J’avais, il y a quelques jours, prévu d’écrire un truc sur toutes les consignes absurdes que les médias nous refilaient à droite à gauche. C’est vrai qu’on s’est bien marrés. Il ne manquait plus qu’une missive du gouvernement qui aurait dit un truc du genre :
"Veuillez tousser dans votre coude. Celui-ci doit former un angle supérieur à 45 degrés, auquel cas les gens de 10 cms de moins que vous, et ceux ayant la lèvre inférieure plus épaisse que la lèvre supérieure seront susceptibles de recueillir vos spores. Privilégiez les vêtements 90% coton. Moins de 7% d'élasthanne entraînerait des problèmes de sudations supérieures à la pression thermique, notamment si votre lessive ne contient pas d'agents décapsulateurs aéro dynamisés (Vérifiez sur l'étiquette l'agent SbO7vtrnskZp). Si toutefois vous devez rentrer en contact avec quelqu'un, votre menton devra être ajusté en fonction du degré d'inclinaison de la tête de votre interlocuteur. Plus de 20% doivent vous en séparer. Parlez-lui plutôt de dos, sauf si l'ambiance sonore est supérieure à 30% de votre capacité auditive (que vous pouvez mesurer grâce à la méthode d'auditivité relative et générale sur le site du ministère de la santé, accessible grâce à l'application téléchargeable avec la version IOS3 de la précédente mise à jour du système). Et surtout, ne paniquez pas".

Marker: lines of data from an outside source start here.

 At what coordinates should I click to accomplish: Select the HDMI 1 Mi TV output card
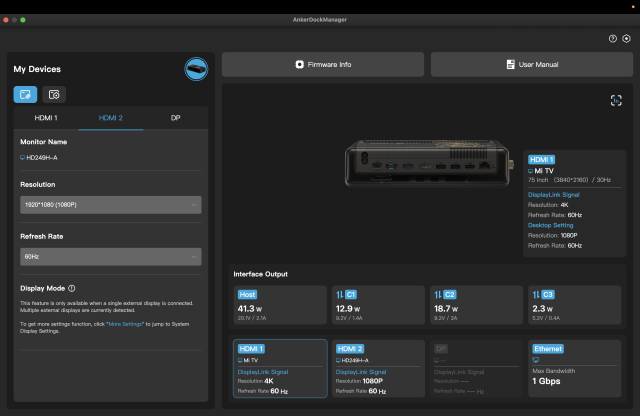[279, 368]
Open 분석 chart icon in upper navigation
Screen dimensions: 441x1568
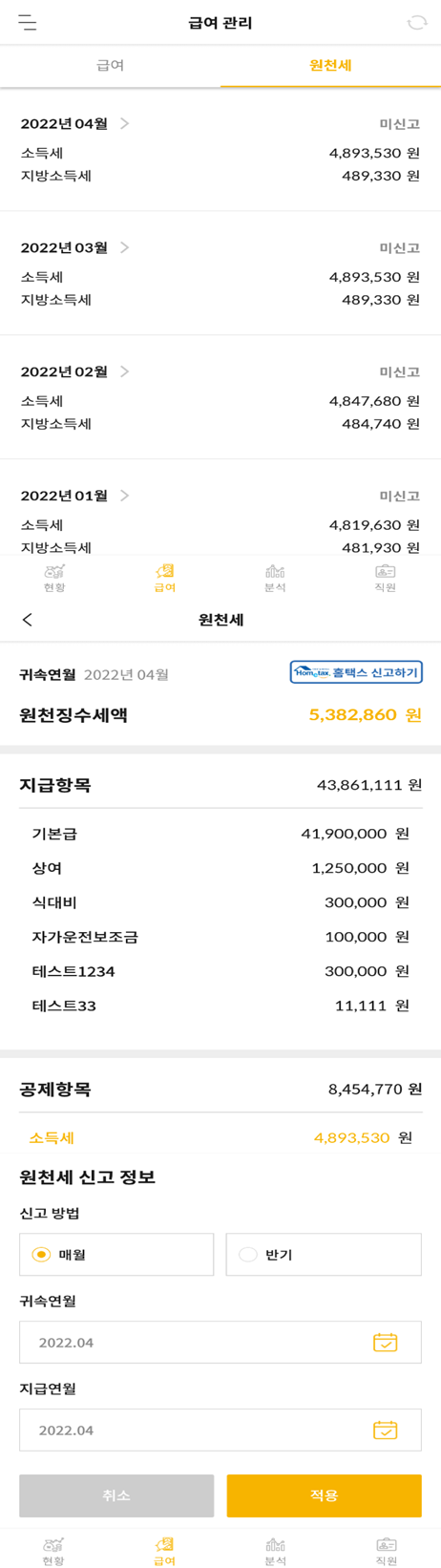pyautogui.click(x=275, y=578)
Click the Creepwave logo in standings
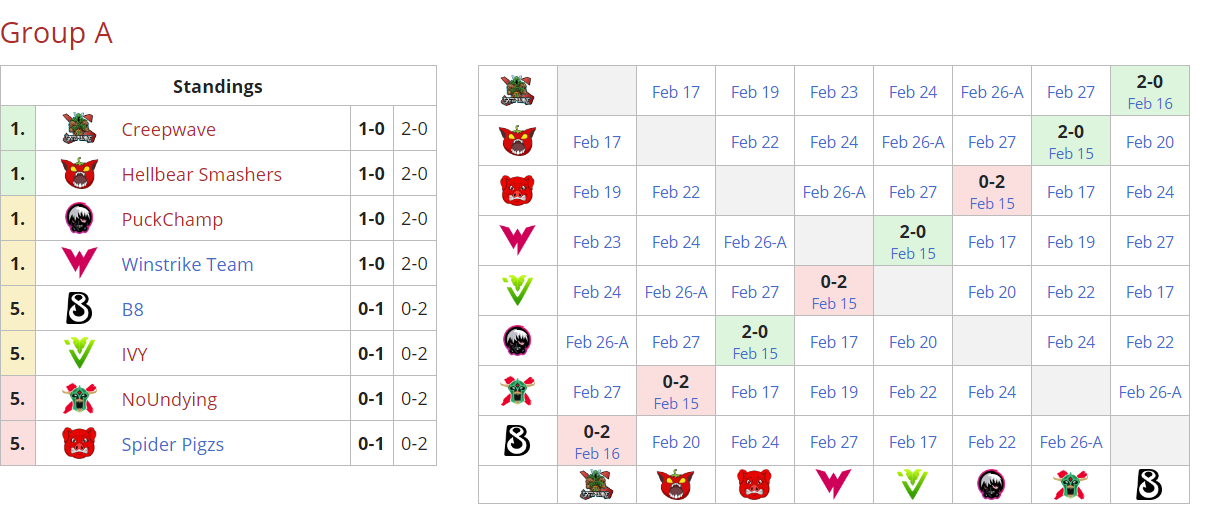Screen dimensions: 1224x526 [78, 129]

Et puis, par devoir citoyen, suite au discours de Celui Dont Je Ne Veux Pas Citer Le Nom, on se sent investi d’un peu de sérieux. On s’attarde quelques temps sur le script en live, complètement délirant et amusant, on se paye une bonne tranche de rire et on se pose un peu pour réfléchir. C’est vrai que c’est plus facile d’en rire quand on n’a pas plus de 70 balais. Ou qu’on n’est pas impactés par la mesure de confinement qui touche nos petites têtes blondes/brunes/rousses/chauves/frisées.

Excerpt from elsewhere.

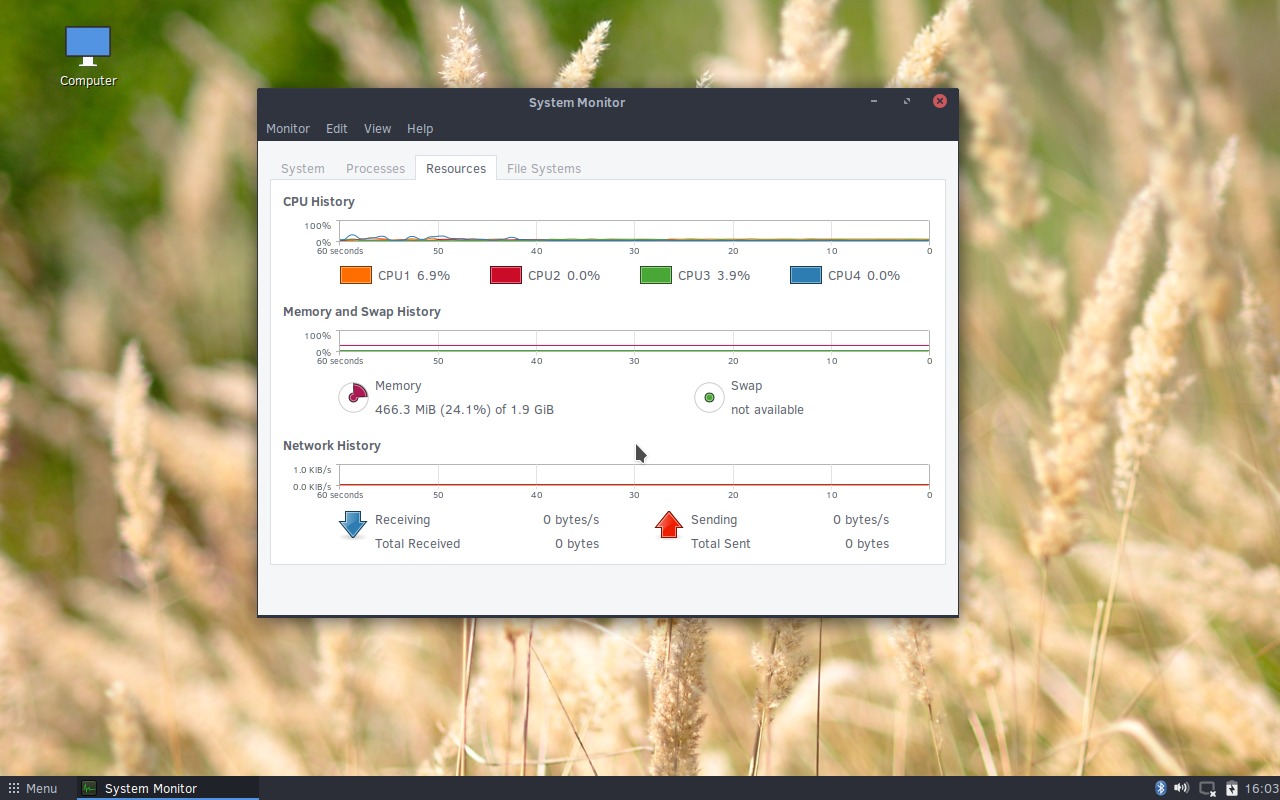Change the CPU3 green color swatch
Viewport: 1280px width, 800px height.
[x=655, y=274]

On pense à nos ascendances et à nos descendances. A celles des autres. On se retrouve dans des petits stress communs à notre condition humaine. Et on questionne notre système, abimé, fragilisé, ravagé, par des décisions politiques allant à l’encontre du bon sens. On pense à nos services publics, à la situation dans laquelle se retrouve nos soignants déjà épuisés et débordés. Et cette crainte pour notre intégrité physique rappelle celle des attentats de Paris. À l’inverse du slogan qui disait “Sortez de chez vous ! Retrouvez-vous ! Célébrez la vie !”, on se retrouve cette fois à devoir rentrer dans nos maisons, un peu seuls, pour certains, très seuls.

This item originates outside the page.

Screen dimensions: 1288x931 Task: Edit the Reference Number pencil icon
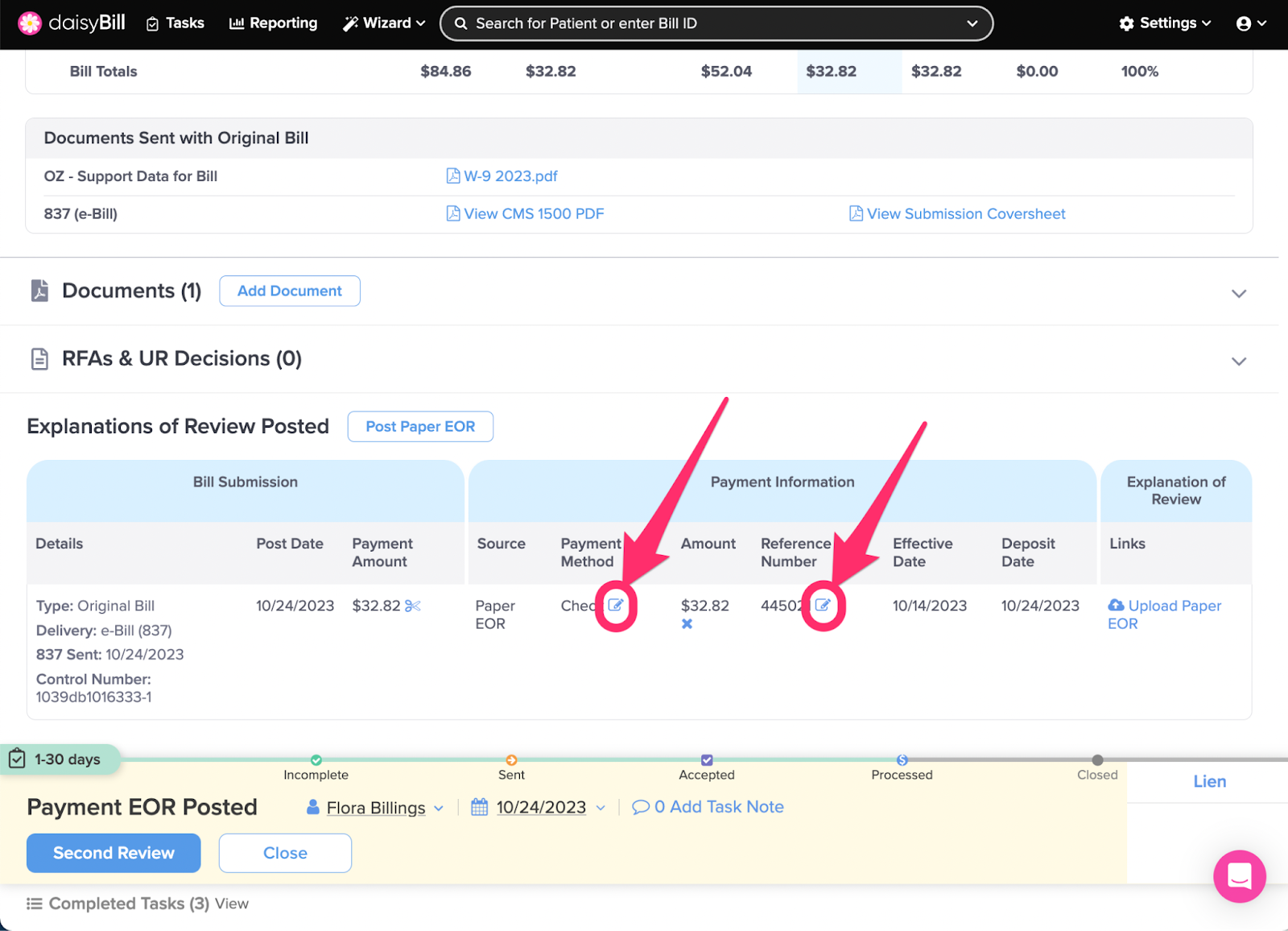pos(823,606)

Je lis en ce moment “Sapiens, une brève histoire de l’humanité”, où Yuval Noah Harari explique que c’est cet art de palabrer sur l’indicible, sur l’invisible, sur les concepts, qui a permit à Sapiens de développer une stratégie de conquête suffisante, parce qu’il a pu ainsi s’inventer des buts, créer des projections, pour stimuler l’organisation de ses troupes et développer des capacités cognitives essentielles à sa survie. Intéressant et capital, dans cette époque néo-liberale où tout est conçu pour que l’on pratique l’individualisme, le discours rationnel, mesuré, sans émotions, au service du grand capitalisme, de la productivité et de l’efficacité.
Alors partager sa bière au bistrot du coin, en évoquant quelques ragots, quelques “on dit”, quelques angoisses, loin des préceptes intellectuels, c’est paradoxalement ce qui permet d’avancer. “L’être ensemble”, ce grand soin de l’âme.
Il y aurait donc un équilibre à trouver entre rationalité, étayage scientifique, et laisser vivre, s’exprimer, ce qui animalement nous pousse à l’inquiétude.
Comment être ensemble tout en ne l’étant pas ? Confrontés au manque d’interlocuteur, où c’est une télévision qui nous parle dans nos salons ? Où celui qui tente de nous rassurer est le même que celui qui nous inquiète ? Celui qui nous blesse ne peux pas être celui qui nous soigne.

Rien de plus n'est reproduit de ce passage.